Start of Material for the task
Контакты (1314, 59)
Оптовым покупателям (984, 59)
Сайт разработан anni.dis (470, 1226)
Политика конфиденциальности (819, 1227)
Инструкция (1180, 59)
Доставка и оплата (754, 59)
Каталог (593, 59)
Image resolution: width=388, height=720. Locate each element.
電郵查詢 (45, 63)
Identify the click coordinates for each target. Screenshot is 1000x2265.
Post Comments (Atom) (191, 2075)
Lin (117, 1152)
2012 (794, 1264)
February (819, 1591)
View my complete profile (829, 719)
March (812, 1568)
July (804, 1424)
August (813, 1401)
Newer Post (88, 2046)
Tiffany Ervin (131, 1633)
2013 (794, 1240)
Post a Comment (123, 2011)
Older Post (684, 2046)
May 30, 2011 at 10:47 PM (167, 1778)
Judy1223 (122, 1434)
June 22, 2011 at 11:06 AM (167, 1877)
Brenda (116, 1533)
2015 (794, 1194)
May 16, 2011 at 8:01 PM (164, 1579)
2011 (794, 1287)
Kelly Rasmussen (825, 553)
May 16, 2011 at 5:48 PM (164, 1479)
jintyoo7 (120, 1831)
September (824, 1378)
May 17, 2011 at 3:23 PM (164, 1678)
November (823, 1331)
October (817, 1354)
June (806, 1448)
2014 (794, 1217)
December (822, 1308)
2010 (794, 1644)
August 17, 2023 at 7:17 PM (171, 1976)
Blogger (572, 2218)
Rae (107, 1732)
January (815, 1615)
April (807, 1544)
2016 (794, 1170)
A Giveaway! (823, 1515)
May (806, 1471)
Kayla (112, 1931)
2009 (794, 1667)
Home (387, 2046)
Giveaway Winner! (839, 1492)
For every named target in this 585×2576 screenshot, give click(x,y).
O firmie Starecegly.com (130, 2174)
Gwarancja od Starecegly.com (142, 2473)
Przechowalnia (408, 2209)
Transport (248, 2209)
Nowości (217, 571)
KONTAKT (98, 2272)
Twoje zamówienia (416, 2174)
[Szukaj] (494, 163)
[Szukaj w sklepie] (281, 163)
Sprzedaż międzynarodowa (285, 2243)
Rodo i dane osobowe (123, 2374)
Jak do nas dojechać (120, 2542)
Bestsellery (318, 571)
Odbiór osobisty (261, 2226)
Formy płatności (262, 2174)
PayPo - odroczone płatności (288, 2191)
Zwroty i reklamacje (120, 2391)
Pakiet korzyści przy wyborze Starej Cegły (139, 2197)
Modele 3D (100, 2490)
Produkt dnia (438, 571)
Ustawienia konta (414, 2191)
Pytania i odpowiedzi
End of Material for the task
Please return every one of the items above, reproducing each line word for word.

Контакты (1314, 59)
Оптовым покупателям (984, 59)
Сайт разработан anni.dis (470, 1226)
Политика конфиденциальности (819, 1227)
Инструкция (1180, 59)
Доставка и оплата (754, 59)
Каталог (593, 59)
Image resolution: width=388, height=720. Locate each element.
電郵查詢 (45, 63)
Identify the click coordinates for each target. Screenshot is 1000x2265.
Post Comments (Atom) (191, 2075)
Lin (117, 1152)
2012 (794, 1264)
February (819, 1591)
View my complete profile (829, 719)
March (812, 1568)
July (804, 1424)
August (813, 1401)
Newer Post (88, 2046)
Tiffany Ervin (131, 1633)
2013 (794, 1240)
Post a Comment (123, 2011)
Older Post (684, 2046)
May 30, 2011 at 10:47 PM (167, 1778)
Judy1223 (122, 1434)
June 22, 2011 at 11:06 AM (167, 1877)
Brenda (116, 1533)
2015 (794, 1194)
May 16, 2011 at 8:01 PM (164, 1579)
2011 (794, 1287)
Kelly Rasmussen (825, 553)
May 16, 2011 at 5:48 PM (164, 1479)
jintyoo7 (120, 1831)
September (824, 1378)
May 17, 2011 at 3:23 PM (164, 1678)
November (823, 1331)
October (817, 1354)
June (806, 1448)
2014 (794, 1217)
December (822, 1308)
2010 (794, 1644)
August 17, 2023 at 7:17 PM (171, 1976)
Blogger (572, 2218)
Rae (107, 1732)
January (815, 1615)
April (807, 1544)
2016 (794, 1170)
A Giveaway! (823, 1515)
May (806, 1471)
Kayla (112, 1931)
2009 (794, 1667)
Home (387, 2046)
Giveaway Winner! (839, 1492)
For every named target in this 585×2576 screenshot, give click(x,y).
O firmie Starecegly.com (130, 2174)
Gwarancja od Starecegly.com (142, 2473)
Przechowalnia (408, 2209)
Transport (248, 2209)
Nowości (217, 571)
KONTAKT (98, 2272)
Twoje zamówienia (416, 2174)
[Szukaj] (494, 163)
[Szukaj w sklepie] (281, 163)
Sprzedaż międzynarodowa (285, 2243)
Rodo i dane osobowe (123, 2374)
Jak do nas dojechać (120, 2542)
Bestsellery (318, 571)
Odbiór osobisty (261, 2226)
Formy płatności (262, 2174)
PayPo - odroczone płatności (288, 2191)
Zwroty i reklamacje (120, 2391)
Pakiet korzyści przy wyborze Starej Cegły (139, 2197)
Modele 3D (100, 2490)
Produkt dnia (438, 571)
Ustawienia konta (414, 2191)
Pytania i odpowiedzi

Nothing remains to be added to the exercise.